Facebook has launched its much anticipated 360 video feature in about as spectacular a fashion as could have been imagined, by releasing an interactive immersive video which takes the viewer through an environment seen in trailers for J.J. Abrams’ new Star Wars movie, to released in December.
The video takes us through a ‘baked’ route past a crashed Star Destroyer on the planet Jakku, but within the confines of that A-B journey it is possible to tilt and pan and take a casual look at what you’re passing, in a manner similar to what’s seen in the opening space battle shot in the most recent Star Wars outing, 2005’s Revenge of the Sith. On the desktop the panning is facilitated by mouse movement or by the arrow keys on the keyboard, and in mobile view by finger movement.
The 360-degree video feature will let adequately-equipped publishers do likewise, so long as they are willing to invest in the emerging technologies that facilitate it. In the case of the Star Wars Jakku video, the footage is CGI-based, and so the multiple camera set-up is virtual. For ‘real world’ footage producers will need a linked array of input cameras, as demonstrated at Google I/O 2015:

The GoPro Jump rig 360-degree camera system using the Google Jump virtual reality platform, demonstrated at Google I/0 2015, via ComputerWorld. Credit: IDGNS
Other showreels just released for 360 on Facebook include footage of Afghanistan from The Vice Channel , a motocross video from GoPro – who developed the above-pictured system – and footage related to a 40th anniversary special for Saturday Night Live.
Facebook has bet $2bn on realising the potential of virtual reality, after more than 25 years of frustrating shortfalls in the field, with its acquisition and development of the Oculus Rift headset, scheduled to be released to market next March with an initial number of compatible games.
We’ve seen pannable video before in the form of Apple’s QuickTime VR feature, which enabled users to stand still and pivot through a scene in much the same manner as Facebook’s 360-degree feature. It has taken nearly twenty years and quantum leaps in bandwidth and processing power to enable the viewer to actually walk through a scene with this kind of flexibility.
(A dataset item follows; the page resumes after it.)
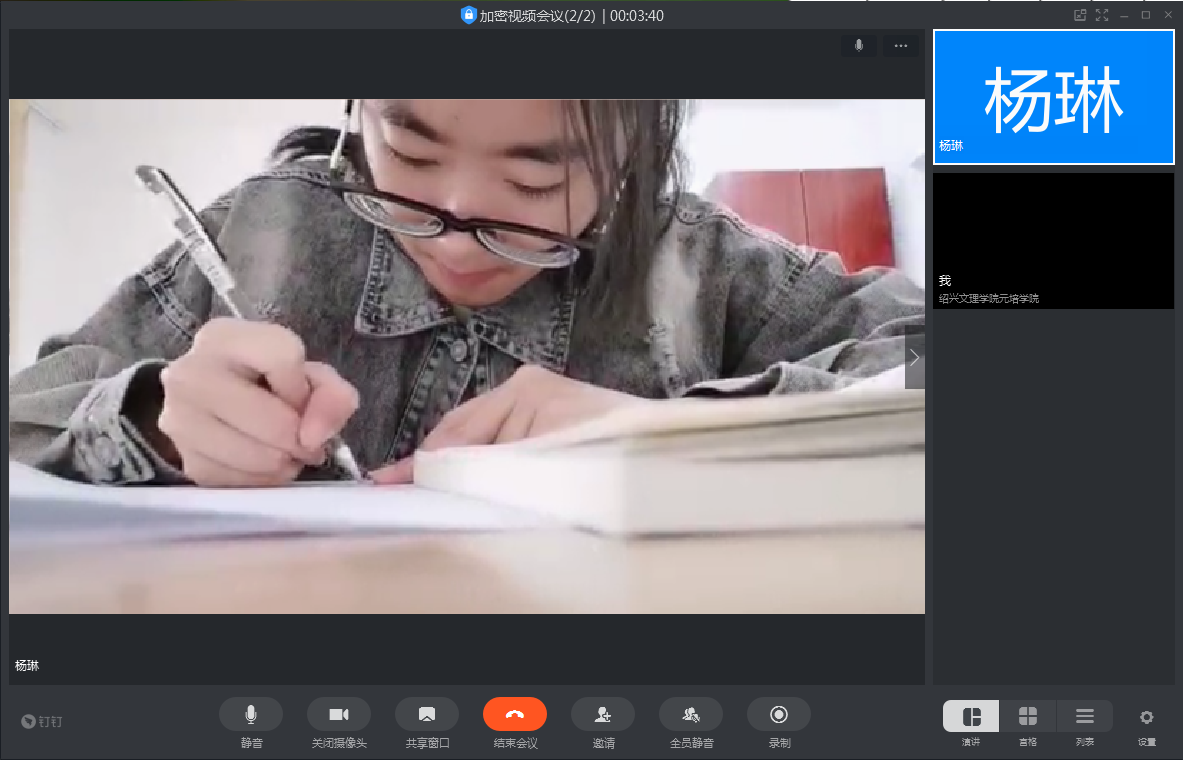Click the 钉钉 DingTalk logo

coord(42,721)
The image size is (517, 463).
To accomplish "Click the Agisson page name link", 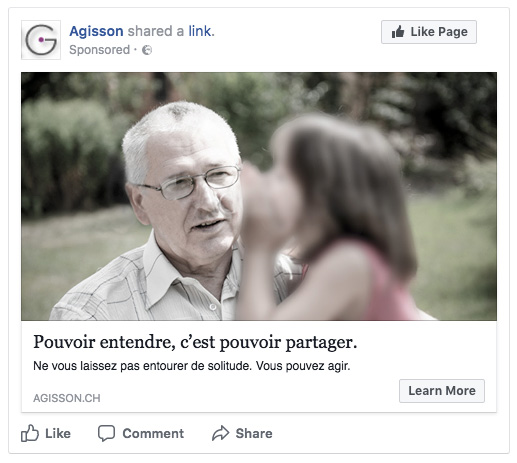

Back in the 1990s the Virtual Reality Modeling Language (VRML) also attempted the kind of immersion that Facebook is beginning to achieve, but was similarly hampered by processing and bandwidth bottlenecks of the era, and ultimately superseded by WebGL. Star Wars fans might be interested in an example of this in the form of a Star Wars Trench run in 3D. (See image right – in my experience, the game runs best on Chrome, and in either case tends toward ‘the dark side’).